Elsewhere, average lead times for inputs lengthened further in July, amid reports of shortages and transport issues. Delays were the least widespread since February 2021, however.

July data also pointed to a stalling of hiring activity across the sector, thereby ending a 17-month sequence of job creation.

Turning to prices, costs faced by construction firms continued to rise in July. Panellists cited greater energy, material, fuel and transport costs as drivers of input price inflation. Although still rapid by historical standards, the latest uplift in cost burdens was the softest for 17 months. Constructors also reported a further marked increase in subcontractor rates at the start of the third quarter.

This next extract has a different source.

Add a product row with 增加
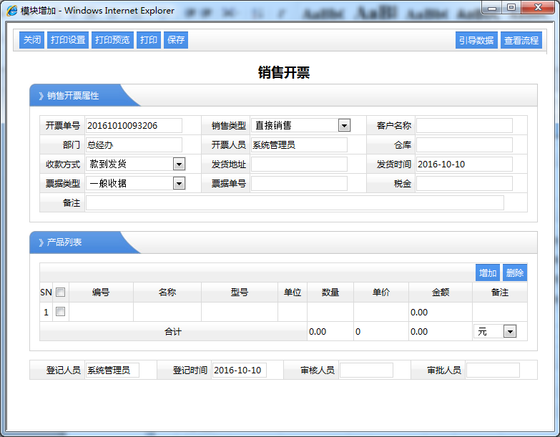This screenshot has height=437, width=560. point(488,272)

Looking ahead, the Future Activity Index sank below the neutral level of 50.0 for the first time since April 2020 in July. This signalled downbeat expectations amongst Italian constructors towards output in 12 months’ time. Uncertainty around the near-term economic outlook, political instability, the war in Ukraine, and expectations that government tax relief schemes will end were all cited in anecdotal evidence as drivers of negative sentiment in July.

Lewis Cooper, Economist at S&P Global Market Intelligence, said, “Italy’s construction sector succumbed to a sustained deterioration in demand conditions in July, with business activity contracting for the first time since January 2021 and sharply overall. Notably, each of the three monitored sectors registered lower output compared to June, led by civil engineering.

“Order book volumes fell for the second month running, with panellists citing weak demand conditions amid issues relating to the government superbonus scheme and heightened economic uncertainty.

“The poor performance at the start of the third quarter was reflected in a downbeat outlook towards business activity in 12 months’ time, with survey respondents citing recession risks, geopolitical issues and expectations that the superbonus scheme will end. Constructions are clearly expecting the challenging business environment to persist for some time.”